Location: Chapter 21, solution to Problem 2, second paragraph
It is (solution, second method)
Using the second method, you should get the solution \(W'W'\), where \(W'\) is the converse warbler -- \(W'xy = yxx\). If you get \(CW(CW)\) you are also right, since \(CW\) is a converse warbler. You can easily check that \(W'W'x=x(W'W')\).
It should become
Using the second method, you should get the solution \(CL(CL)\), equivalent to the longer \(S,K,I\)-expression \(A_2A_2\) where \(A_2=S(K(SI))(S(KK)(SII))\).
The second method requires first to find a bird satisfying \(A_2yx=x(yy)\); either by the algorithm illustrated in Chapter 18 or by direct derivation, one finds the above result\[ A_2 = CL = S(K(SI))(S(KK)(SII))\;, \]

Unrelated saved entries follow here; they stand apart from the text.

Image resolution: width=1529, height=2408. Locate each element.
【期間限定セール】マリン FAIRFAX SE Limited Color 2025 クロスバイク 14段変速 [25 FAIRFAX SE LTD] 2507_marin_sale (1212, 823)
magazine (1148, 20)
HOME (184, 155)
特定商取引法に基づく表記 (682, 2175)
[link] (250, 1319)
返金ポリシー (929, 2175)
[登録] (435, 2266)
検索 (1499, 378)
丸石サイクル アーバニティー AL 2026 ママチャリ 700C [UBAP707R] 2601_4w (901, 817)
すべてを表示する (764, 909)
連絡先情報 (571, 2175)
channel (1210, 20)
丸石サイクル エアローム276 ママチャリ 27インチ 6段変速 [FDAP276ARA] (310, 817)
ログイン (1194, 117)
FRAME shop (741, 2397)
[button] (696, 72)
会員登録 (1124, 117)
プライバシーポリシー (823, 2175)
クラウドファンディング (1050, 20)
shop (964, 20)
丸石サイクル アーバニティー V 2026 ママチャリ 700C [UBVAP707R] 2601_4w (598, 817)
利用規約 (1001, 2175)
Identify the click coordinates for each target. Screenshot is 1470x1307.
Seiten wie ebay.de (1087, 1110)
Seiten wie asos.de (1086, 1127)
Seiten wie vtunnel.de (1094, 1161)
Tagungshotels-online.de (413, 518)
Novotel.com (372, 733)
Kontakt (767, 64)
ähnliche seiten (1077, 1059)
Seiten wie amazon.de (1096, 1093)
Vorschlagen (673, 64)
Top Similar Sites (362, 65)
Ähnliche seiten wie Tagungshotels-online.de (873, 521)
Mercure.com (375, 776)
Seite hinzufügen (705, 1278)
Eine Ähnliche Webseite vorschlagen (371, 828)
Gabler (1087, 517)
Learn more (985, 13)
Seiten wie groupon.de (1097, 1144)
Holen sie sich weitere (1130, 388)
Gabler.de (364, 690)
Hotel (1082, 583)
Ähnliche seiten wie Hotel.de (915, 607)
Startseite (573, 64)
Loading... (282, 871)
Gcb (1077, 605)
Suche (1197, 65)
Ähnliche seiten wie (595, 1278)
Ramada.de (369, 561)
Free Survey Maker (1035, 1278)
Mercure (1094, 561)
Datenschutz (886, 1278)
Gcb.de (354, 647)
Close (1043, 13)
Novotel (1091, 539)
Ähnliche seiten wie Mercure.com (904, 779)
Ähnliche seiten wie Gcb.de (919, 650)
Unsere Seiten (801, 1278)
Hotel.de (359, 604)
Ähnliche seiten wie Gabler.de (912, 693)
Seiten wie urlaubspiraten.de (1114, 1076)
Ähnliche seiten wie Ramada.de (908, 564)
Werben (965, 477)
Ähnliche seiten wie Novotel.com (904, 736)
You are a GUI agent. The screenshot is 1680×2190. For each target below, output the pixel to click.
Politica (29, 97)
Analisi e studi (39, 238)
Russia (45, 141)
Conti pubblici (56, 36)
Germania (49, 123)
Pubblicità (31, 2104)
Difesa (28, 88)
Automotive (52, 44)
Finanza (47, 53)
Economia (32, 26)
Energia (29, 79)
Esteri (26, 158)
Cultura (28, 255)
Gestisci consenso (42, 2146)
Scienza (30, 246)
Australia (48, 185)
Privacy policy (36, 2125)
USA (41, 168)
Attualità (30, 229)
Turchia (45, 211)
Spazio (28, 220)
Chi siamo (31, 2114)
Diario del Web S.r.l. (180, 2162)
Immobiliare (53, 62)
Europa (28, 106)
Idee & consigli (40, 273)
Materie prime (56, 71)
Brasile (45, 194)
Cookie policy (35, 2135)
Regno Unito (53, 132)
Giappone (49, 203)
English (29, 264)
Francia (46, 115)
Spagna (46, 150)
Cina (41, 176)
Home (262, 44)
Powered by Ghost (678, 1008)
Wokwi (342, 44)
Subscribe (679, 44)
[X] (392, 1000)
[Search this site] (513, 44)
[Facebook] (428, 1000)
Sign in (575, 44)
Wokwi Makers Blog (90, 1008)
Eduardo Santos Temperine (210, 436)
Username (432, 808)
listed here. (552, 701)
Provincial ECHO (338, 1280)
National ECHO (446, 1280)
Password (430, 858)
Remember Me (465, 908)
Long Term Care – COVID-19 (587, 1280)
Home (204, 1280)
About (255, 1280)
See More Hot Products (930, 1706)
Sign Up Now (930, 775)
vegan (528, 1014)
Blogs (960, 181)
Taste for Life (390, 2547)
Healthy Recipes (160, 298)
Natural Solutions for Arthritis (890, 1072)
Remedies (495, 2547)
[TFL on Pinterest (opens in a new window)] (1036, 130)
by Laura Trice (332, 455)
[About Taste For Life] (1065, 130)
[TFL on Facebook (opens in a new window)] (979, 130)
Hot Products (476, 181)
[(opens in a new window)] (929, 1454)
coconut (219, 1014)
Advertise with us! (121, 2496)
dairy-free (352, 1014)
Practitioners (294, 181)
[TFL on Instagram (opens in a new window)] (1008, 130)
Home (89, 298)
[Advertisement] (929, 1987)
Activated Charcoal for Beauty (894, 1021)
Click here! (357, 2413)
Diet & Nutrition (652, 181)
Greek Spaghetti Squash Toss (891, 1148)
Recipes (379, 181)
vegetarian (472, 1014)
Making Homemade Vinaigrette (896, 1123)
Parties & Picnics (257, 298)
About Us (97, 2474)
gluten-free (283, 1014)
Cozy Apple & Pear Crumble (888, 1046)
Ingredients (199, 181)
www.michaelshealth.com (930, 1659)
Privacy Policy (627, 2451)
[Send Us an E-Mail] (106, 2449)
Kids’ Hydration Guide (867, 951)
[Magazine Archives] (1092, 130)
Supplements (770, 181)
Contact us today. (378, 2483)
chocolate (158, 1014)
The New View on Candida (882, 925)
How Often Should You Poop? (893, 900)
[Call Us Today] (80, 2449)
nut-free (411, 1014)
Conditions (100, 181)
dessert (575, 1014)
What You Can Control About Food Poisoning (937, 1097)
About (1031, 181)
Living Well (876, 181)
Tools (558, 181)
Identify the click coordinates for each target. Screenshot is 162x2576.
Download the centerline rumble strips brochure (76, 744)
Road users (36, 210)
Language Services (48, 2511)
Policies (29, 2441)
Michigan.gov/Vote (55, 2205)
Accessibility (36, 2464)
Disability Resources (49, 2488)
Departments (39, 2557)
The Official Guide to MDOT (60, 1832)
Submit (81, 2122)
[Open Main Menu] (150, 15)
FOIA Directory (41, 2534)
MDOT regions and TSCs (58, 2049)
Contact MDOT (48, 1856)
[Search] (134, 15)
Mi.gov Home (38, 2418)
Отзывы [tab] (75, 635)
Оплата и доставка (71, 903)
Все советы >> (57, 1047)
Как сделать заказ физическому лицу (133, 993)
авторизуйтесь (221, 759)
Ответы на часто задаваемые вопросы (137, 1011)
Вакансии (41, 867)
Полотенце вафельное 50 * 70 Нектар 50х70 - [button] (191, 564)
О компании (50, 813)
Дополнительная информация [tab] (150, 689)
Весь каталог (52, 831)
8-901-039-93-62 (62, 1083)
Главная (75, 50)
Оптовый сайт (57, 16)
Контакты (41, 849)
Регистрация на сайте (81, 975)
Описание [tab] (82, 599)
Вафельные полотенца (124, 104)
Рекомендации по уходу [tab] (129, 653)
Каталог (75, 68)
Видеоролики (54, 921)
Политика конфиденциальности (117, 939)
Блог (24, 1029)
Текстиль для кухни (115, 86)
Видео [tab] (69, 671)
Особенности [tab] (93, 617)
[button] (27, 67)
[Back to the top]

leading to the right solution.
The expression given in the text does not fulfill the requirement: indeed,\[ W'W'x = xW'W' \neq x(W'W') \]
because\[ W'xy=yxx \neq y(xx)\, \]
where the parentheses are required if one is to honour the original expression given in the Problem of finding a bird \(A\) such that \(Ax=xA\) for any \(x\).